DE-102026112941-A1 - Method for transforming naturally spoken language into a control command for operating a vehicle function.
Abstract
The invention relates to a method for transforming naturally spoken language into at least one control command (30) designed to operate a vehicle function. A catalog (20) of implausible word sequences for controlling vehicle functions is created, wherein each implausible word sequence comprises at least one word that is permissible as part of a valid voice command for operating a vehicle function. In the naturally spoken language, at least one current word sequence (11) is captured and compared with the catalog (20). If it matches at least one of the implausible word sequences in the catalog (20), it is eliminated or checked.
Inventors
- Kevin Kalineak
Assignees
- Mercedes-Benz Group AG
Dates
- Publication Date
- 20260513
- Application Date
- 20260327
Claims (4)
- Method for transforming naturally spoken language into at least one control command (30) designed to operate a vehicle function of a vehicle, characterized in that - a catalog (20) of word sequences implausible for controlling vehicle functions is created, wherein an implausible word sequence comprises at least one word that is permissible as part of a valid voice instruction for operating a vehicle function, - at least one actual word sequence (11) is captured in the naturally spoken language and compared with the catalog (20) and - if there is a match with at least one of the implausible word sequences of the catalog (20), it is eliminated or checked.

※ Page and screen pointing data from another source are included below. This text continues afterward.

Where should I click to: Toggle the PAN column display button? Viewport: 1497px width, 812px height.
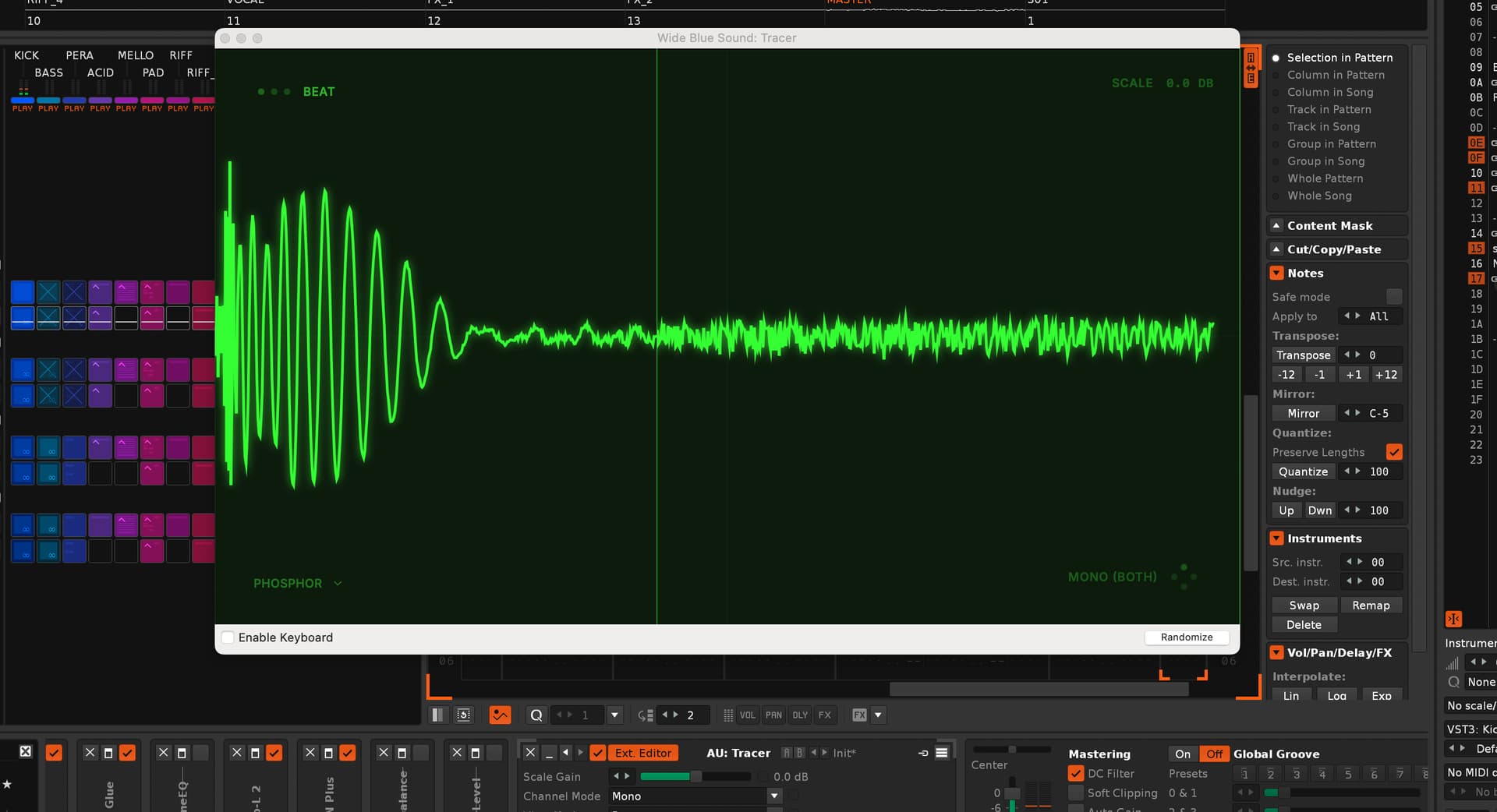click(x=773, y=715)
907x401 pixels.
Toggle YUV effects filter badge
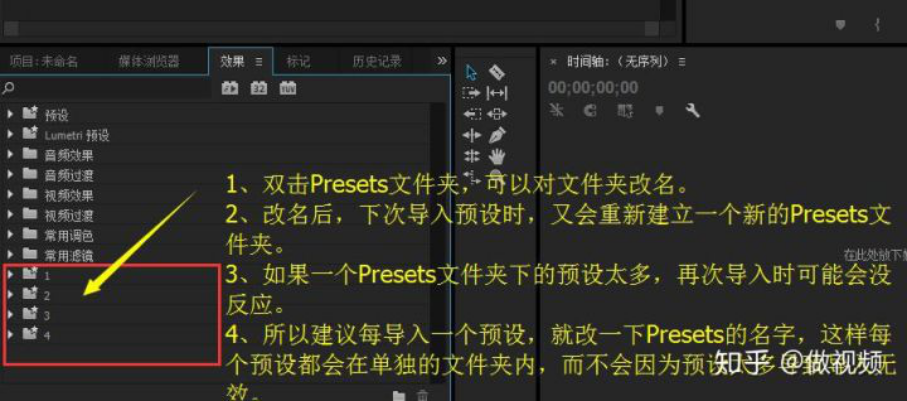pyautogui.click(x=287, y=89)
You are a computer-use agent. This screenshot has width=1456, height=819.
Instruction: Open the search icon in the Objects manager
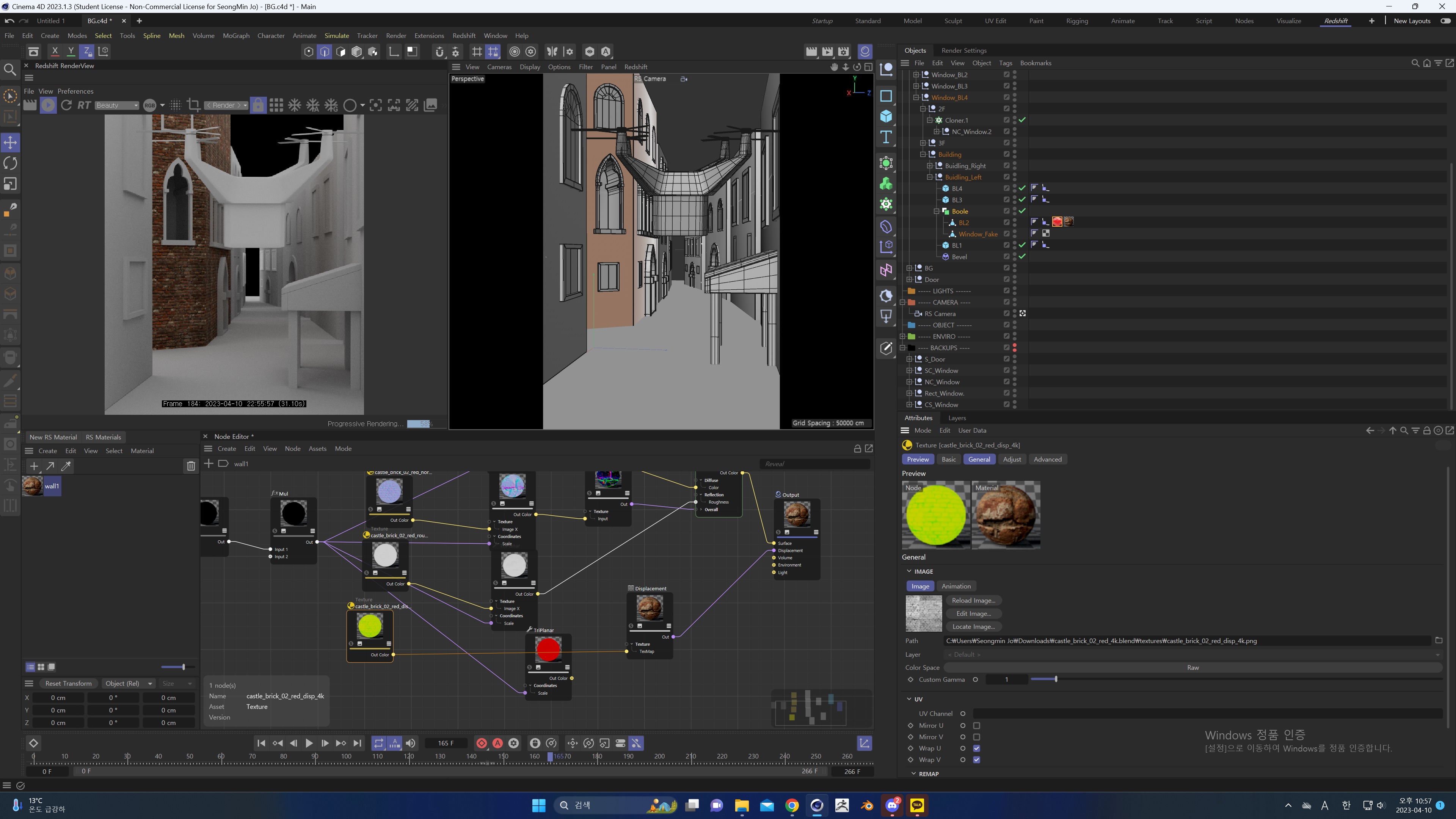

- Procedure according to Claim 1 , characterized in that when checking a captured current word sequence (11) which matches at least one implausible word sequence stored in the catalogue (20), at least one query and/or a corrected word sequence is generated.
- Method according to one of the preceding claims, characterized in that at least one operating state parameter and/or environmental parameter of the vehicle is included in the comparison of the at least one recorded current word sequence (11) with the catalog (20).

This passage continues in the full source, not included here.